[Material shown]

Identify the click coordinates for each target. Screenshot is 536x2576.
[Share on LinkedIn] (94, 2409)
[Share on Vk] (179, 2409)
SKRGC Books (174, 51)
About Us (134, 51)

[/Material shown]
[Material shown]

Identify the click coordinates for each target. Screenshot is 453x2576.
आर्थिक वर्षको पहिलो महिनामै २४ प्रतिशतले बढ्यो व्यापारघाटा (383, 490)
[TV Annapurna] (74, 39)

[/Material shown]
[Material shown]

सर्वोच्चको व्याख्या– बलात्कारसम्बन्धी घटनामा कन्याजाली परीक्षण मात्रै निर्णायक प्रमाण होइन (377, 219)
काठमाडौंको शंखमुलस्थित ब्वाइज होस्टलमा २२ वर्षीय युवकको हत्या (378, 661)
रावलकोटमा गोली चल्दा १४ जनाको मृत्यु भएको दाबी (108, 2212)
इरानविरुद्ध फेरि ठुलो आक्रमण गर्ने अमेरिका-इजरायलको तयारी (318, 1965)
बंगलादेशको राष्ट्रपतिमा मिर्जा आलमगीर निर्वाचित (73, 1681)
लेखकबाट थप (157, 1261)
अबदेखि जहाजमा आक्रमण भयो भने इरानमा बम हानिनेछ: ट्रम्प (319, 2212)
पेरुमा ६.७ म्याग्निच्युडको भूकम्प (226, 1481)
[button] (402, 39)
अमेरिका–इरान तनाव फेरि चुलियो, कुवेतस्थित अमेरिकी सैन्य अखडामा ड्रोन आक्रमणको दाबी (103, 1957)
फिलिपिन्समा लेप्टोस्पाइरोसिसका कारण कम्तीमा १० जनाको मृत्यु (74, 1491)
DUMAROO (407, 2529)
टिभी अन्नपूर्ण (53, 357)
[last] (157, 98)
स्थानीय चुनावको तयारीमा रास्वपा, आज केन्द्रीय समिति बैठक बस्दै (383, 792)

[/Material shown]

### Aim of the task
Copy all lines from the data that hold the word "Screenshot".

### Solution
Identify the click coordinates for each target. Screenshot is 536x2576.
Identify the click coordinates for each target. Screenshot is 453x2576.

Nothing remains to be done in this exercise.